■ **Goal**
Reproduce the records below, replacing every instance of "word" with "term" and changing nothing else.

■ **Data shown**
───

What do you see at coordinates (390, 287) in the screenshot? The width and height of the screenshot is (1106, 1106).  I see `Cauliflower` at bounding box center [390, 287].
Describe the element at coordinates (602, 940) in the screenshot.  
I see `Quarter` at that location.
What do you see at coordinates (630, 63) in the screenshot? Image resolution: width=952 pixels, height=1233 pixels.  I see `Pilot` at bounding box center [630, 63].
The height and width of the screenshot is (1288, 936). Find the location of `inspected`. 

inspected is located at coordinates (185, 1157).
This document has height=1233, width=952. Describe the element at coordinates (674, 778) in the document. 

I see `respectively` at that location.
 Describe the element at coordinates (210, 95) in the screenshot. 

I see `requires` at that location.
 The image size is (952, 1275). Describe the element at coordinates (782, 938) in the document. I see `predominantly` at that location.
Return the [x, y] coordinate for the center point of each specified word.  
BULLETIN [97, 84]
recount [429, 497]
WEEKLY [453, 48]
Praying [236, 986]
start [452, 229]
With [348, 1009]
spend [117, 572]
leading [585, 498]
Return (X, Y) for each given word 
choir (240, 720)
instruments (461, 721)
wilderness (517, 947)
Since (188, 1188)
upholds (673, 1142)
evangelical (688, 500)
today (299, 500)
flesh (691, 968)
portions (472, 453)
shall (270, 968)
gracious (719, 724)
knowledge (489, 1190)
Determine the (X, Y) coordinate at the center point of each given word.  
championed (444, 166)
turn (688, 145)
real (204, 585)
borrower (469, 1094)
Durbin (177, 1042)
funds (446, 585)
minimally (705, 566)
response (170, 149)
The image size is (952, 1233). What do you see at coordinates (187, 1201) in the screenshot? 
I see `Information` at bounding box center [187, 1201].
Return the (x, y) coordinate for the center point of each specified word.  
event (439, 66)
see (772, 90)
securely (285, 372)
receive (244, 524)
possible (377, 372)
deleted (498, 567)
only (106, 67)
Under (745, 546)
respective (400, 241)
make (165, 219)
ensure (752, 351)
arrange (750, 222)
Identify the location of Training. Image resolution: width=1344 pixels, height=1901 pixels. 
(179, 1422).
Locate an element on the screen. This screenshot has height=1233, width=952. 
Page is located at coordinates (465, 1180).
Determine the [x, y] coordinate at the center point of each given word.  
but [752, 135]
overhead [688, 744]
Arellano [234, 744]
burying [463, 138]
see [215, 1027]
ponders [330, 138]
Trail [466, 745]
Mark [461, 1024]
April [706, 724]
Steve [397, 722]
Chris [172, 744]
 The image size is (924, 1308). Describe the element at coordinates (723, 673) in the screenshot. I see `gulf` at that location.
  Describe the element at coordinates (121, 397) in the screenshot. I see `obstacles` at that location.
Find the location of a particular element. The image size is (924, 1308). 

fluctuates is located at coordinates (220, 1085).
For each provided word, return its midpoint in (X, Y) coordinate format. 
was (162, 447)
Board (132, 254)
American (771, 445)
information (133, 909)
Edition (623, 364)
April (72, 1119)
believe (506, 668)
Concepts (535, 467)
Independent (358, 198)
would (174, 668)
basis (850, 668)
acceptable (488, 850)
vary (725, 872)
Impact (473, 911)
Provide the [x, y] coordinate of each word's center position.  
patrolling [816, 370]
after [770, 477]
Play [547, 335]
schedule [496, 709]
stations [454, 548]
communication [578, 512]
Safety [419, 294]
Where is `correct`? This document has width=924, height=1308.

───

■ **Reply**
What do you see at coordinates (390, 287) in the screenshot? The width and height of the screenshot is (1106, 1106).  I see `Cauliflower` at bounding box center [390, 287].
Describe the element at coordinates (602, 940) in the screenshot.  
I see `Quarter` at that location.
What do you see at coordinates (630, 63) in the screenshot? Image resolution: width=952 pixels, height=1233 pixels.  I see `Pilot` at bounding box center [630, 63].
The height and width of the screenshot is (1288, 936). Find the location of `inspected`. 

inspected is located at coordinates (185, 1157).
This document has height=1233, width=952. Describe the element at coordinates (674, 778) in the document. 

I see `respectively` at that location.
 Describe the element at coordinates (210, 95) in the screenshot. 

I see `requires` at that location.
 The image size is (952, 1275). Describe the element at coordinates (782, 938) in the document. I see `predominantly` at that location.
Return the [x, y] coordinate for the center point of each specified term.  
BULLETIN [97, 84]
recount [429, 497]
WEEKLY [453, 48]
Praying [236, 986]
start [452, 229]
With [348, 1009]
spend [117, 572]
leading [585, 498]
Return (X, Y) for each given term 
choir (240, 720)
instruments (461, 721)
wilderness (517, 947)
Since (188, 1188)
upholds (673, 1142)
evangelical (688, 500)
today (299, 500)
flesh (691, 968)
portions (472, 453)
shall (270, 968)
gracious (719, 724)
knowledge (489, 1190)
Determine the (X, Y) coordinate at the center point of each given term.  
championed (444, 166)
turn (688, 145)
real (204, 585)
borrower (469, 1094)
Durbin (177, 1042)
funds (446, 585)
minimally (705, 566)
response (170, 149)
The image size is (952, 1233). What do you see at coordinates (187, 1201) in the screenshot? 
I see `Information` at bounding box center [187, 1201].
Return the (x, y) coordinate for the center point of each specified term.  
event (439, 66)
see (772, 90)
securely (285, 372)
receive (244, 524)
possible (377, 372)
deleted (498, 567)
only (106, 67)
Under (745, 546)
respective (400, 241)
make (165, 219)
ensure (752, 351)
arrange (750, 222)
Identify the location of Training. Image resolution: width=1344 pixels, height=1901 pixels. 
(179, 1422).
Locate an element on the screen. This screenshot has height=1233, width=952. 
Page is located at coordinates (465, 1180).
Determine the [x, y] coordinate at the center point of each given term.  
but [752, 135]
overhead [688, 744]
Arellano [234, 744]
burying [463, 138]
see [215, 1027]
ponders [330, 138]
Trail [466, 745]
Mark [461, 1024]
April [706, 724]
Steve [397, 722]
Chris [172, 744]
 The image size is (924, 1308). Describe the element at coordinates (723, 673) in the screenshot. I see `gulf` at that location.
  Describe the element at coordinates (121, 397) in the screenshot. I see `obstacles` at that location.
Find the location of a particular element. The image size is (924, 1308). 

fluctuates is located at coordinates (220, 1085).
For each provided term, return its midpoint in (X, Y) coordinate format. 
was (162, 447)
Board (132, 254)
American (771, 445)
information (133, 909)
Edition (623, 364)
April (72, 1119)
believe (506, 668)
Concepts (535, 467)
Independent (358, 198)
would (174, 668)
basis (850, 668)
acceptable (488, 850)
vary (725, 872)
Impact (473, 911)
Provide the [x, y] coordinate of each term's center position.  
patrolling [816, 370]
after [770, 477]
Play [547, 335]
schedule [496, 709]
stations [454, 548]
communication [578, 512]
Safety [419, 294]
Where is `correct`? This document has width=924, height=1308.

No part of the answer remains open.